[Written problem 1]:
Answer these questions from the short piece on progress and futurism below.
(a) By what Greekish name is "water-less" printing better known?
(b) In the part headed "Future," what is the only thing said to illuminate the future?
(c) What does the piece say to watch in order to see the common experience?
[Written problem 2]: Return the part of the short piece on progress and futurism from "Some say the" to "about the future.", copied word for word.

___ Extract to read

More or Less
To most people, progress always means "more." Quite a few worthwhile developments, though, have resulted in "less."
There was once a marvelous invention called the "horseless" carriage.
Then came the "wire-less" telegraph. And now the "cordless" telephone.
Credit cards foreshadow the "cash-less" society; electronic funds transfer systems, the "check-less."
Much progress attended the arrival of "water-less" printing -- better known by its Greekish name, "xerography." (The law of unintended consequences has prevailed. Thus, nearly submerged in a paper deluge, we turn to ubiquitous personal computers electronically networked together. The office of the future might indeed be "paper-less.")
The "feather-less" chicken didn't work out very well, but the "seed-less" grape did.
Some say the "bark-less" dog and the "smoke-less" cigar wouldn't be bad ideas for their neighbors and spouses, respectively.
So, why not the "motor-less" cycle?
Future
In varying degrees, all persons are futurists.
The future is illuminated only by opinion. There are no facts about the future.
Debate is the ineluctable activity of the futurist.
An analogy serves no purpose in speculative controversy except to illustrate an agreed-upon point.
Think seriously about principles. Make your assumptions explicit. Invent a future. Then find a debating partner.
Be suspicious of all utterances that start out in the first person singular. The least reliable source of the common experience is oneself.
You want the common experience? Watch daytime television.
An average is just one measure of "central tendency."

______
___ Items

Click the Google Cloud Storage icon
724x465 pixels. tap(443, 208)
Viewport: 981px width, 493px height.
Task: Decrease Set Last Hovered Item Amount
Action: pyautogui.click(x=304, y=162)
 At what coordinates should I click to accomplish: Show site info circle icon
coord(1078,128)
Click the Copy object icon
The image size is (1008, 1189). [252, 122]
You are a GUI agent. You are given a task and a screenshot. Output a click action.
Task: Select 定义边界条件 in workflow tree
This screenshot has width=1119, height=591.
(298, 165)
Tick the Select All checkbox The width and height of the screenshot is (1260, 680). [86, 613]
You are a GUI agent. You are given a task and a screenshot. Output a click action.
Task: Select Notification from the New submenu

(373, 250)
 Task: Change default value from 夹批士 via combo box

______

[Answer 1]:
(a) Xerography.
(b) Opinion.
(c) Daytime television.

[Answer 2]:
Some say the "bark-less" dog and the "smoke-less" cigar wouldn't be bad ideas for their neighbors and spouses, respectively.
So, why not the "motor-less" cycle?
Future
In varying degrees, all persons are futurists.
The future is illuminated only by opinion. There are no facts about the future.